Still others hear those testimonials and think, I need to prescreen Disney content rather than just presuming it’s okay for my kids to watch, a reaction Bethany Mandel describes in an opinion piece at Fox News, or I’m quitting Disney programming, a reaction Karol Markowicz fleshes out in the New York Post. “Parents don’t want their small children being introduced to the idea that they may have been born into the wrong body,” she https://onlinedatingsingles.net/pl/meetme-recenzja/ writes. “Children are extremely susceptible to suggestion, and parents don’t want their kids told their gender is malleable. They certainly do not want outside forces instructing their children on gender identity.”
I’ll refrain from including many more opinions here, since this week’s question is about this same controversy––do email your thoughts from any perspective so I can air them in the next edition––but I did think this historical context from The Advocate was worth including:
“Don’t say gay” bills have gotten much publicity this year, but they’re really nothing new. Tennessee made a big splash in this area in 2011, when Sen. The bill failed to pass, and Campfield tried again in 2013, adding a provision that would have required teachers and counselors to out students to their parents. That legislation failed too. Campfield is no longer in office, but other Tennessee lawmakers are trying again.
These bills became law in states including Alabama, Arizona, Louisiana, Mississippi, North Carolina, Oklahoma, South Carolina, Texas, and Utah. The laws have now been repealed or struck down in all but four states: Louisiana, Mississippi, Oklahoma, and Texas, according to GLSEN.

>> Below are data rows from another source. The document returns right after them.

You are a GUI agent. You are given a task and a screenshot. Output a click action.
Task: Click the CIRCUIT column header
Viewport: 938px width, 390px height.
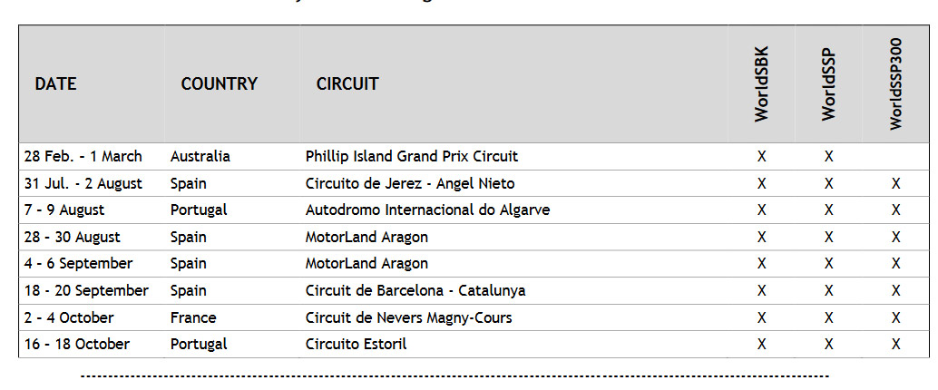pos(347,84)
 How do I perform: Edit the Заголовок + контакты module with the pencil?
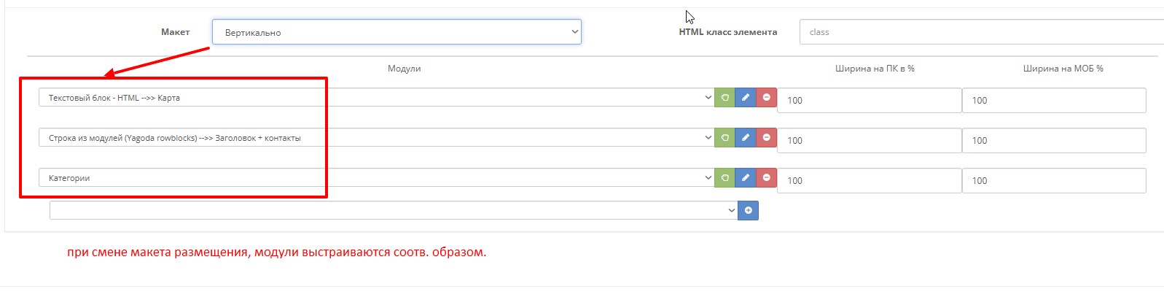pyautogui.click(x=746, y=137)
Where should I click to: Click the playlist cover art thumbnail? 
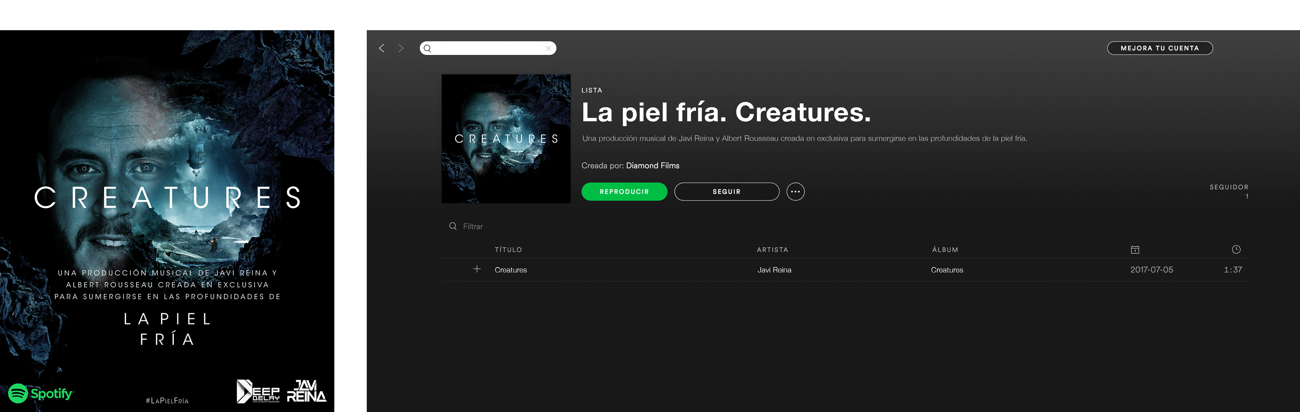click(x=506, y=139)
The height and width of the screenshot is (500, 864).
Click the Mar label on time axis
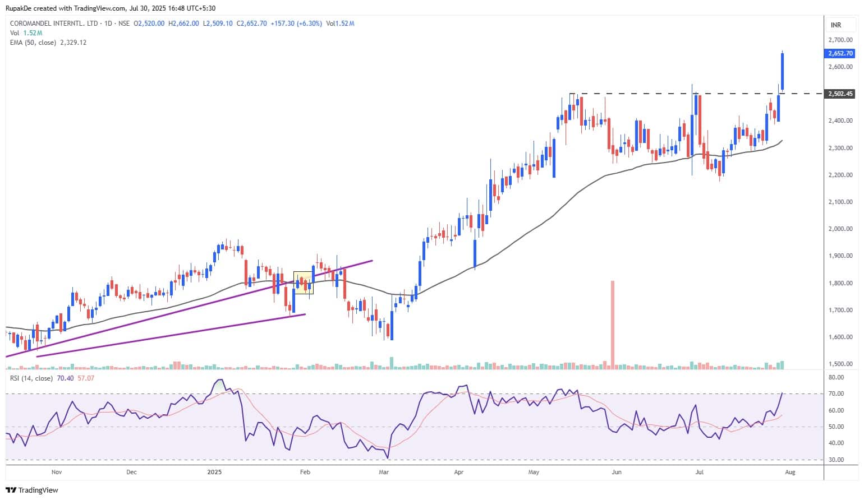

New York City has a new train station; Moynihan, an extension to Penn Station. While many New York subway stations are having benches removed to deter homeless people from sheltering in them, Moynihan has been purpose-built without such opportunities to begin with. There is a separate question to be had about the inhumanity or otherwise of this. Public transport is an essential public service and a vital public good; it shouldn’t have to multitask as the-also essential-public service of providing care and accommodation for the unwell and the destitute, while at the same time providing the necessity of mobility.
As interesting as this, however, seems to be the growing irritation of altogether more bourgeois New Yorkers at the absence of basic amenities such as a bench or a place to sit within a public transport system. Something in this seems significant, and telling of the direction from which change feels more likely to come in the United States, as working and middle-class people come to realise that their country is one in which even they will not be afforded the basic provision of a bench, because all around is such destitution that to provide such a thing would be more social problem than solution. At some point there crystallises the realisation that everyone is going down together.